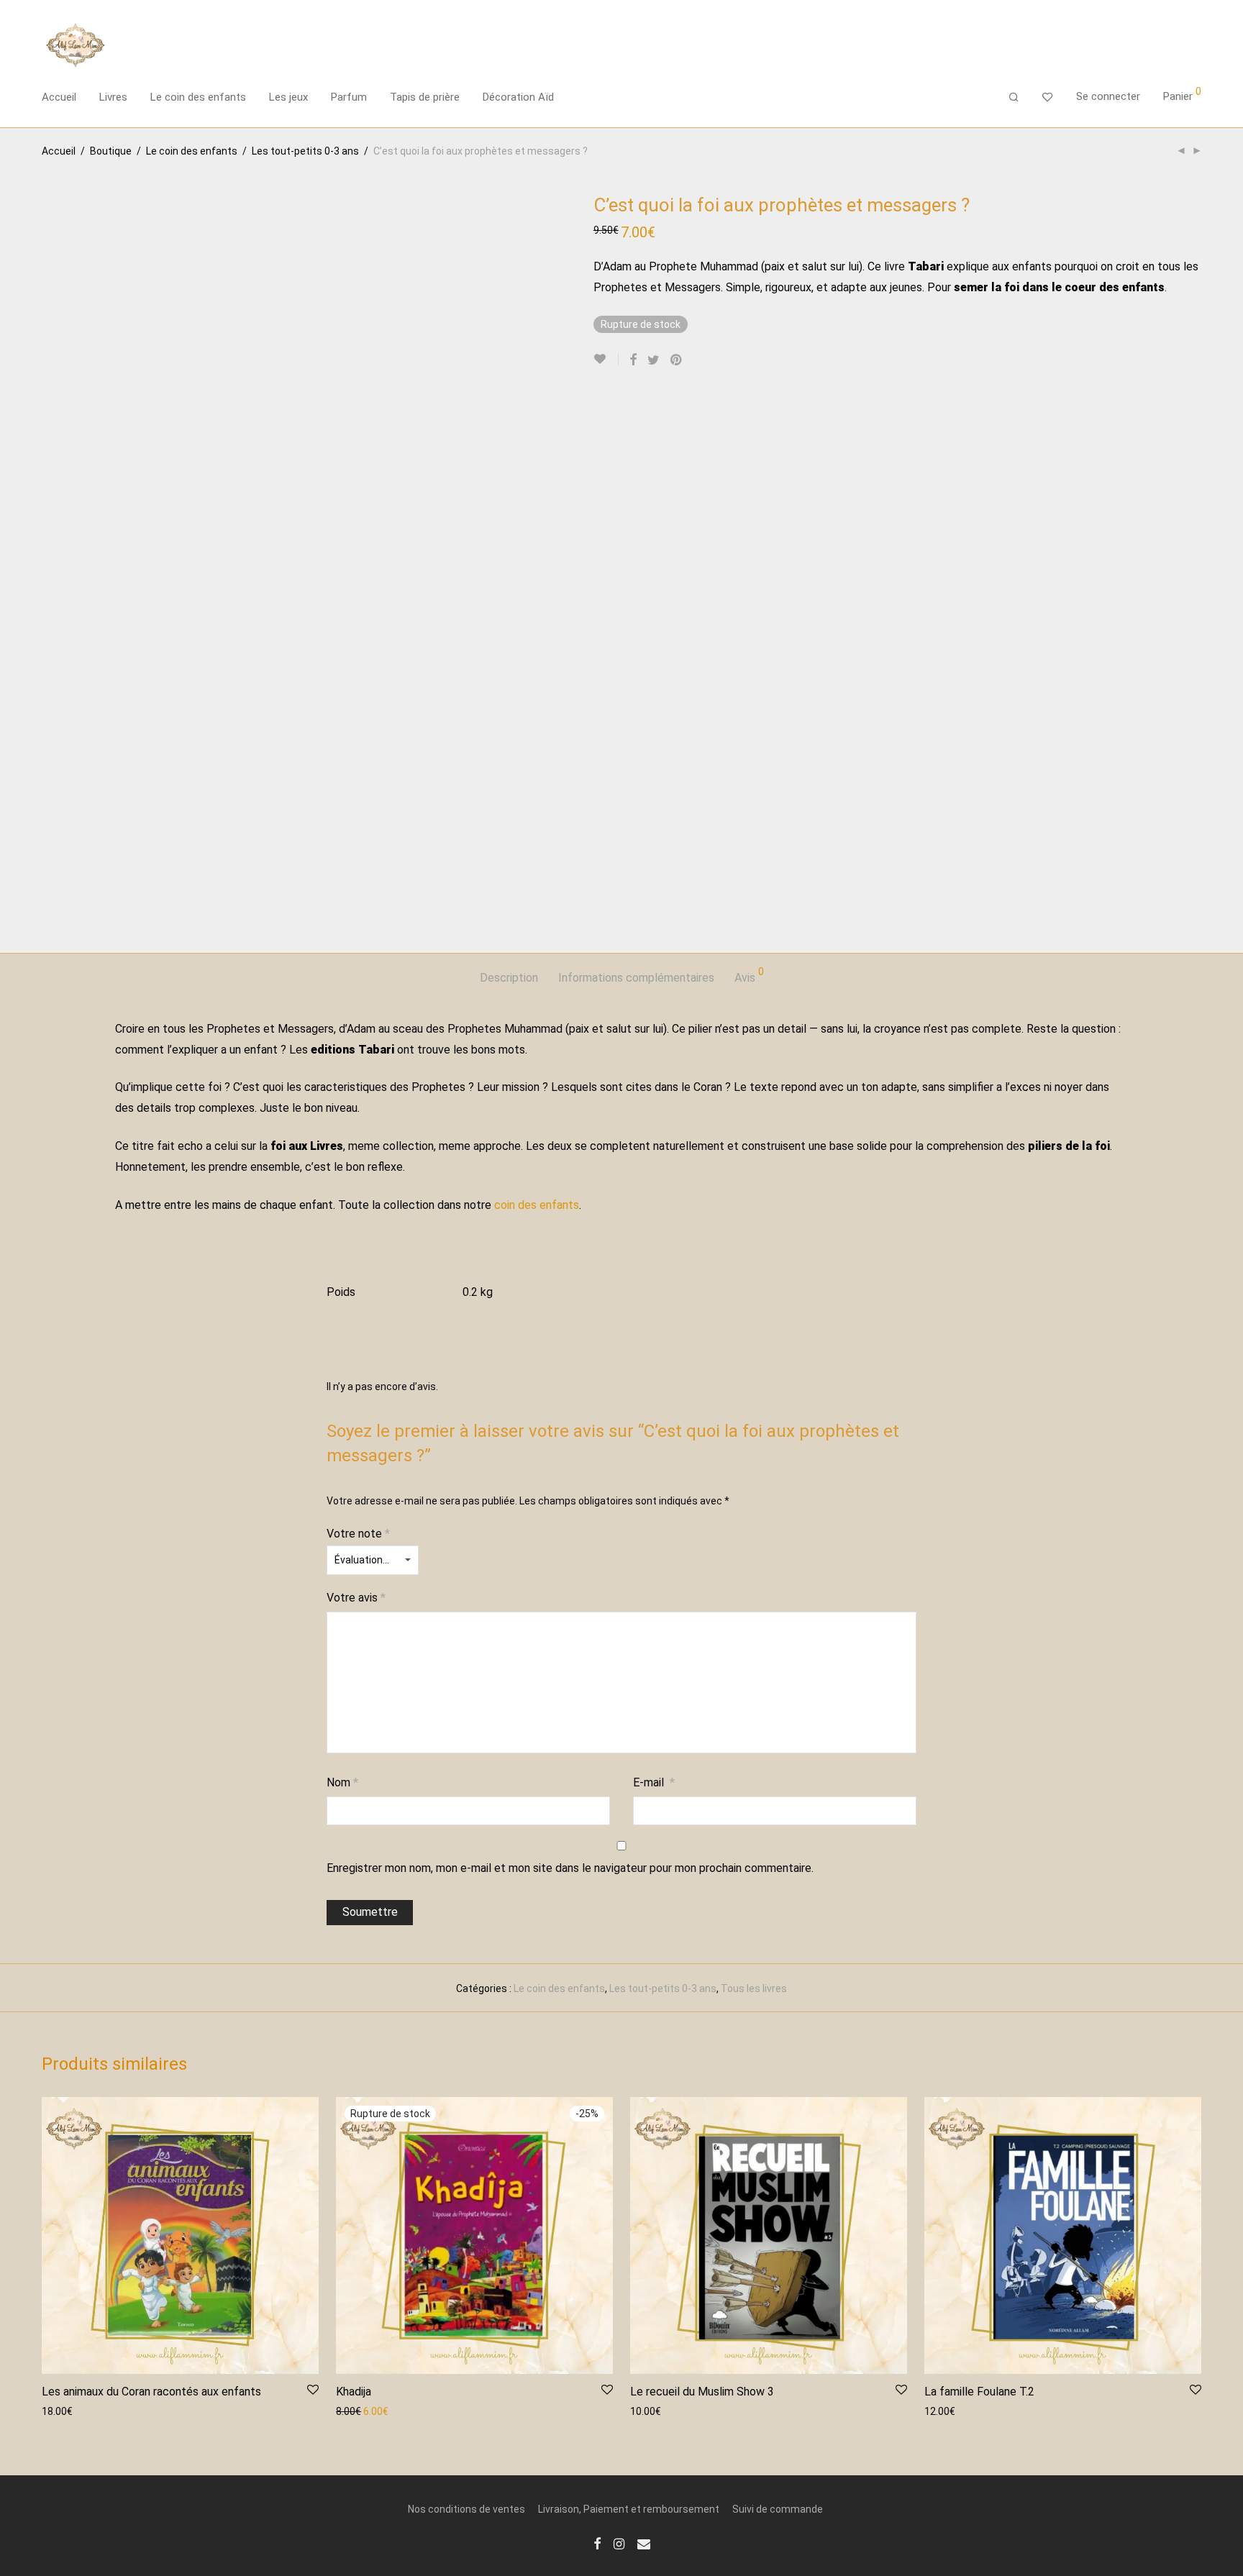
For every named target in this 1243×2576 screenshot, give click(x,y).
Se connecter (1108, 96)
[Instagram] (619, 2543)
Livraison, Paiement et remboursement (628, 2509)
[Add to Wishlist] (606, 359)
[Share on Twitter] (653, 360)
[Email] (643, 2543)
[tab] (509, 978)
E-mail (654, 1782)
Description (509, 978)
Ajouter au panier (74, 2410)
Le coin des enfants (198, 97)
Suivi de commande (777, 2509)
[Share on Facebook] (633, 360)
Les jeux (288, 97)
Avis (749, 976)
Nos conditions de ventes (466, 2509)
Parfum (349, 97)
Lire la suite (355, 2410)
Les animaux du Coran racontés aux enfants (151, 2391)
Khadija (353, 2391)
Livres (113, 97)
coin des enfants (536, 1205)
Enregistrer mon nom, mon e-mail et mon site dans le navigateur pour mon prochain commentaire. (570, 1868)
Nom (342, 1782)
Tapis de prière (425, 97)
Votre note (358, 1533)
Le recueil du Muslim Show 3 (702, 2391)
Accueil (59, 97)
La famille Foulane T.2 (979, 2391)
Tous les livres (754, 1988)
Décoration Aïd (518, 97)
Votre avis (356, 1597)
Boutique (111, 151)
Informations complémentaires (636, 978)
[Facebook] (597, 2543)
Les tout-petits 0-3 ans (305, 151)
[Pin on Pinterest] (676, 360)
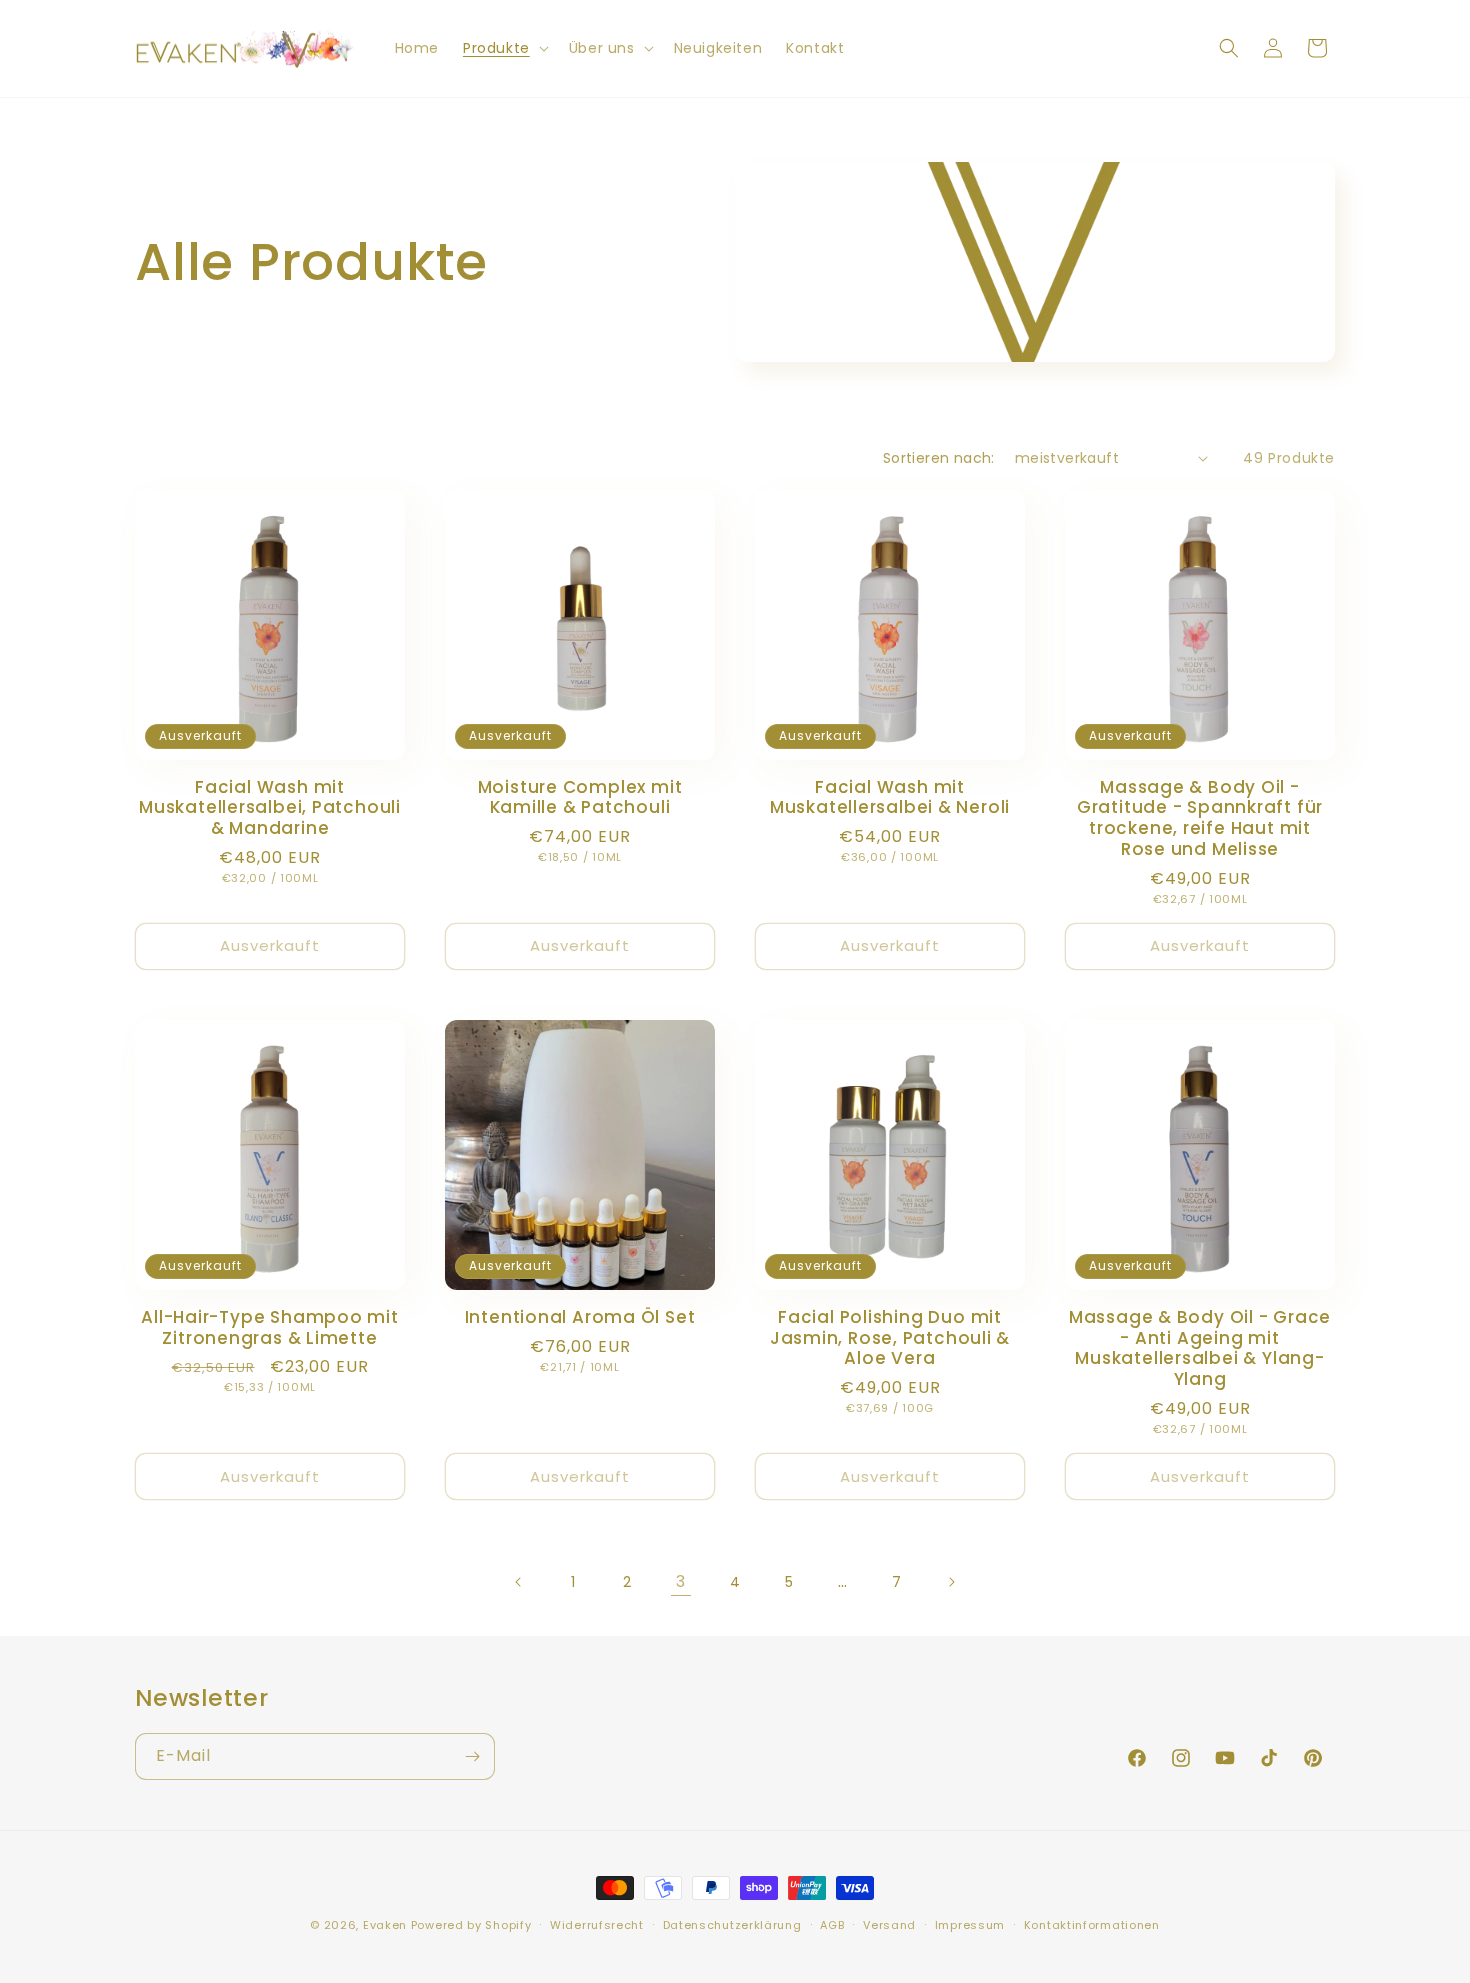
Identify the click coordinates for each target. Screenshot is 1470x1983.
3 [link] (681, 1581)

■ ■ ■ ■ ■ ■ ■

» **WORK REQUEST**
Repeat the entries above verbatim, but only from the line that has "[Share on Twitter] (653, 360)" down to the line that has "[Pin on Pinterest] (676, 360)", inclusive.

» **WRITTEN REPLY**
[Share on Twitter] (653, 360)
[Email] (643, 2543)
[tab] (509, 978)
E-mail (654, 1782)
Description (509, 978)
Ajouter au panier (74, 2410)
Le coin des enfants (198, 97)
Suivi de commande (777, 2509)
[Share on Facebook] (633, 360)
Les jeux (288, 97)
Avis (749, 976)
Nos conditions de ventes (466, 2509)
Parfum (349, 97)
Lire la suite (355, 2410)
Les animaux du Coran racontés aux enfants (151, 2391)
Khadija (353, 2391)
Livres (113, 97)
coin des enfants (536, 1205)
Enregistrer mon nom, mon e-mail et mon site dans le navigateur pour mon prochain commentaire. (570, 1868)
Nom (342, 1782)
Tapis de prière (425, 97)
Votre note (358, 1533)
Le recueil du Muslim Show 3 (702, 2391)
Accueil (59, 97)
La famille Foulane T.2 (979, 2391)
Tous les livres (754, 1988)
Décoration Aïd (518, 97)
Votre avis (356, 1597)
Boutique (111, 151)
Informations complémentaires (636, 978)
[Facebook] (597, 2543)
Les tout-petits 0-3 ans (305, 151)
[Pin on Pinterest] (676, 360)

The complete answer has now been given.